* Task item:
Your answer should be an exact copy of the data.

Dataset excerpts section start

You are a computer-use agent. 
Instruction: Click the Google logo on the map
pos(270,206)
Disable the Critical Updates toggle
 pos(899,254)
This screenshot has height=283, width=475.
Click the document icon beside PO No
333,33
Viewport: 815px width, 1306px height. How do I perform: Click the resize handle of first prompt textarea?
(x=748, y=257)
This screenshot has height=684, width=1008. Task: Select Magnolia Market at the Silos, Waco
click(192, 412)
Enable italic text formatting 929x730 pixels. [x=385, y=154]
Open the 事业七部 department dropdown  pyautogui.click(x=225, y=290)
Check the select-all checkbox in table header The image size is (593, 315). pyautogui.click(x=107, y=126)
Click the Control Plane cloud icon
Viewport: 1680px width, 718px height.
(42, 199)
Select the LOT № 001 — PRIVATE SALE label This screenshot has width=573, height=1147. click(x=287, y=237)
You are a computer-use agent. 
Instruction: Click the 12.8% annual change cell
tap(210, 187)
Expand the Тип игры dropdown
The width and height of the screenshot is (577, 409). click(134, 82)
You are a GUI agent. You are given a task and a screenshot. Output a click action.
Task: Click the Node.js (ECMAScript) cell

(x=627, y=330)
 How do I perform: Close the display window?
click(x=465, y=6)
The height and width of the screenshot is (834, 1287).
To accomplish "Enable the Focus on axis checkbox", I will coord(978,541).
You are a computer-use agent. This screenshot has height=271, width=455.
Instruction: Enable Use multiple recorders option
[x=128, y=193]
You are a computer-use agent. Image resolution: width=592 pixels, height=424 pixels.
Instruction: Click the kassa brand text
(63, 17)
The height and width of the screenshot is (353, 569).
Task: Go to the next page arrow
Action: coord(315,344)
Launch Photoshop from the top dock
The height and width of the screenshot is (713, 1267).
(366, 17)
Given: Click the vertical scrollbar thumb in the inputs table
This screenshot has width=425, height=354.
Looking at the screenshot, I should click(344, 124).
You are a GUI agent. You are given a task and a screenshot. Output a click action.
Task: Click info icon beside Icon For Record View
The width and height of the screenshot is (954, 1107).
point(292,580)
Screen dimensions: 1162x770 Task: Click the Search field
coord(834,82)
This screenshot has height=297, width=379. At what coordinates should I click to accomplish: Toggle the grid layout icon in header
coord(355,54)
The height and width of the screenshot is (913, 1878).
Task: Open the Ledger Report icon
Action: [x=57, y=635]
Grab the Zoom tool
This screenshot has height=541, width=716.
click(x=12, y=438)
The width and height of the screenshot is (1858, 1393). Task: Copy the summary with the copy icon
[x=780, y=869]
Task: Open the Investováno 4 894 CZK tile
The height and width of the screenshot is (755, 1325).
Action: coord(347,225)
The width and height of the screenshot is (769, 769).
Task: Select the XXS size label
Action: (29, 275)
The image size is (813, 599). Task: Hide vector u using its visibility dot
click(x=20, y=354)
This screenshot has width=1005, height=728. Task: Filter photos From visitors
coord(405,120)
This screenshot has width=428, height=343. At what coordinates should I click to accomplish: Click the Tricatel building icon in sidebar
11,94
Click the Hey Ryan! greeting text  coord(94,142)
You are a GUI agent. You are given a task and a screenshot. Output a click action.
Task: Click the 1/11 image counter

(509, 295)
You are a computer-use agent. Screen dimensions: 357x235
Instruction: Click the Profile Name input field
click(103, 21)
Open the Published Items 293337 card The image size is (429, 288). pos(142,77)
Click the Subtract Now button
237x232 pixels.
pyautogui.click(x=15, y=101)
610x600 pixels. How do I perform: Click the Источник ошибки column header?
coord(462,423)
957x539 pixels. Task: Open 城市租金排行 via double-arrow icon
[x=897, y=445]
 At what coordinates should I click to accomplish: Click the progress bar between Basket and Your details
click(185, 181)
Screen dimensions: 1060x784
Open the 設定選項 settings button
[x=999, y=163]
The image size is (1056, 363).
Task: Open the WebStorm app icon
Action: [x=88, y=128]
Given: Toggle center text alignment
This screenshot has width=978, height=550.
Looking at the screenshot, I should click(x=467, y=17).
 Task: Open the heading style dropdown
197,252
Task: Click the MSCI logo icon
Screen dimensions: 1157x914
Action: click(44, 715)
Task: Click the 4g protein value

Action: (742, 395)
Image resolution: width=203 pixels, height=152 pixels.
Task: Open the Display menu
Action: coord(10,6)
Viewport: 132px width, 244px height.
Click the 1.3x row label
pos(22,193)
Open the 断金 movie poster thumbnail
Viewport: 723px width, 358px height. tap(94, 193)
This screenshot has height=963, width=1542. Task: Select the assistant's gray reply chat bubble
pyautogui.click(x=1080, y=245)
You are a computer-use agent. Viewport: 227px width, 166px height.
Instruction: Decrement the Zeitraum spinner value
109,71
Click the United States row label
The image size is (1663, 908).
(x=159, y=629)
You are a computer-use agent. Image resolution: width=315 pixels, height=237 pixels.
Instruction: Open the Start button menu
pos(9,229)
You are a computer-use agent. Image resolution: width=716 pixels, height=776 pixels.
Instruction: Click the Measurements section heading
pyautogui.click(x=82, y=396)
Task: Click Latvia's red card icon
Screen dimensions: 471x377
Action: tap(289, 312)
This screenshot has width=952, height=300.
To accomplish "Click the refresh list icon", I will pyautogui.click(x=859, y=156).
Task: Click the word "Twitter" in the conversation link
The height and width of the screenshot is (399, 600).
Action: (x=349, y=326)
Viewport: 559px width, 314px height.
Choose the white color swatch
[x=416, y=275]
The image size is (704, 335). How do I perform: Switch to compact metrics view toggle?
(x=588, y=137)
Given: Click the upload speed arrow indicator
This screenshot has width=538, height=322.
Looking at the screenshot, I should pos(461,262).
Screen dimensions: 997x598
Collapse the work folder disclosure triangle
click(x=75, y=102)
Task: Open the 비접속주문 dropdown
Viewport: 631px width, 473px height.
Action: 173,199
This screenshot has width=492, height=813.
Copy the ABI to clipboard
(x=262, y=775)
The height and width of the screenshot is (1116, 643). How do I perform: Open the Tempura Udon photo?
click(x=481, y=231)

Dataset excerpts section end

* Response for this exercise:
You are a computer-use agent. 
Instruction: Click the Google logo on the map
pos(270,206)
Disable the Critical Updates toggle
 pos(899,254)
This screenshot has height=283, width=475.
Click the document icon beside PO No
333,33
Viewport: 815px width, 1306px height. How do I perform: Click the resize handle of first prompt textarea?
(x=748, y=257)
This screenshot has height=684, width=1008. Task: Select Magnolia Market at the Silos, Waco
click(192, 412)
Enable italic text formatting 929x730 pixels. [x=385, y=154]
Open the 事业七部 department dropdown  pyautogui.click(x=225, y=290)
Check the select-all checkbox in table header The image size is (593, 315). pyautogui.click(x=107, y=126)
Click the Control Plane cloud icon
Viewport: 1680px width, 718px height.
(42, 199)
Select the LOT № 001 — PRIVATE SALE label This screenshot has width=573, height=1147. click(x=287, y=237)
You are a computer-use agent. 
Instruction: Click the 12.8% annual change cell
tap(210, 187)
Expand the Тип игры dropdown
The width and height of the screenshot is (577, 409). click(134, 82)
You are a GUI agent. You are given a task and a screenshot. Output a click action.
Task: Click the Node.js (ECMAScript) cell

(x=627, y=330)
 How do I perform: Close the display window?
click(x=465, y=6)
The height and width of the screenshot is (834, 1287).
To accomplish "Enable the Focus on axis checkbox", I will coord(978,541).
You are a computer-use agent. This screenshot has height=271, width=455.
Instruction: Enable Use multiple recorders option
[x=128, y=193]
You are a computer-use agent. Image resolution: width=592 pixels, height=424 pixels.
Instruction: Click the kassa brand text
(63, 17)
The height and width of the screenshot is (353, 569).
Task: Go to the next page arrow
Action: coord(315,344)
Launch Photoshop from the top dock
The height and width of the screenshot is (713, 1267).
(366, 17)
Given: Click the vertical scrollbar thumb in the inputs table
This screenshot has width=425, height=354.
Looking at the screenshot, I should click(344, 124).
You are a GUI agent. You are given a task and a screenshot. Output a click action.
Task: Click info icon beside Icon For Record View
The width and height of the screenshot is (954, 1107).
point(292,580)
Screen dimensions: 1162x770 Task: Click the Search field
coord(834,82)
This screenshot has height=297, width=379. At what coordinates should I click to accomplish: Toggle the grid layout icon in header
coord(355,54)
The height and width of the screenshot is (913, 1878).
Task: Open the Ledger Report icon
Action: [x=57, y=635]
Grab the Zoom tool
This screenshot has height=541, width=716.
click(x=12, y=438)
The width and height of the screenshot is (1858, 1393). Task: Copy the summary with the copy icon
[x=780, y=869]
Task: Open the Investováno 4 894 CZK tile
The height and width of the screenshot is (755, 1325).
Action: coord(347,225)
The width and height of the screenshot is (769, 769).
Task: Select the XXS size label
Action: (29, 275)
The image size is (813, 599). Task: Hide vector u using its visibility dot
click(x=20, y=354)
This screenshot has width=1005, height=728. Task: Filter photos From visitors
coord(405,120)
This screenshot has width=428, height=343. At what coordinates should I click to accomplish: Click the Tricatel building icon in sidebar
11,94
Click the Hey Ryan! greeting text  coord(94,142)
You are a GUI agent. You are given a task and a screenshot. Output a click action.
Task: Click the 1/11 image counter

(509, 295)
You are a computer-use agent. Screen dimensions: 357x235
Instruction: Click the Profile Name input field
click(103, 21)
Open the Published Items 293337 card The image size is (429, 288). pos(142,77)
Click the Subtract Now button
237x232 pixels.
pyautogui.click(x=15, y=101)
610x600 pixels. How do I perform: Click the Источник ошибки column header?
coord(462,423)
957x539 pixels. Task: Open 城市租金排行 via double-arrow icon
[x=897, y=445]
 At what coordinates should I click to accomplish: Click the progress bar between Basket and Your details
click(185, 181)
Screen dimensions: 1060x784
Open the 設定選項 settings button
[x=999, y=163]
The image size is (1056, 363).
Task: Open the WebStorm app icon
Action: [x=88, y=128]
Given: Toggle center text alignment
This screenshot has width=978, height=550.
Looking at the screenshot, I should click(x=467, y=17).
 Task: Open the heading style dropdown
197,252
Task: Click the MSCI logo icon
Screen dimensions: 1157x914
Action: click(44, 715)
Task: Click the 4g protein value

Action: (742, 395)
Image resolution: width=203 pixels, height=152 pixels.
Task: Open the Display menu
Action: coord(10,6)
Viewport: 132px width, 244px height.
Click the 1.3x row label
pos(22,193)
Open the 断金 movie poster thumbnail
Viewport: 723px width, 358px height. tap(94, 193)
This screenshot has height=963, width=1542. Task: Select the assistant's gray reply chat bubble
pyautogui.click(x=1080, y=245)
You are a computer-use agent. Viewport: 227px width, 166px height.
Instruction: Decrement the Zeitraum spinner value
109,71
Click the United States row label
The image size is (1663, 908).
(x=159, y=629)
You are a computer-use agent. Image resolution: width=315 pixels, height=237 pixels.
Instruction: Open the Start button menu
pos(9,229)
You are a computer-use agent. Image resolution: width=716 pixels, height=776 pixels.
Instruction: Click the Measurements section heading
pyautogui.click(x=82, y=396)
Task: Click Latvia's red card icon
Screen dimensions: 471x377
Action: tap(289, 312)
This screenshot has width=952, height=300.
To accomplish "Click the refresh list icon", I will pyautogui.click(x=859, y=156).
Task: Click the word "Twitter" in the conversation link
The height and width of the screenshot is (399, 600).
Action: (x=349, y=326)
Viewport: 559px width, 314px height.
Choose the white color swatch
[x=416, y=275]
The image size is (704, 335). How do I perform: Switch to compact metrics view toggle?
(x=588, y=137)
Given: Click the upload speed arrow indicator
This screenshot has width=538, height=322.
Looking at the screenshot, I should pos(461,262).
Screen dimensions: 997x598
Collapse the work folder disclosure triangle
click(x=75, y=102)
Task: Open the 비접속주문 dropdown
Viewport: 631px width, 473px height.
Action: 173,199
This screenshot has width=492, height=813.
Copy the ABI to clipboard
(x=262, y=775)
The height and width of the screenshot is (1116, 643). How do I perform: Open the Tempura Udon photo?
click(x=481, y=231)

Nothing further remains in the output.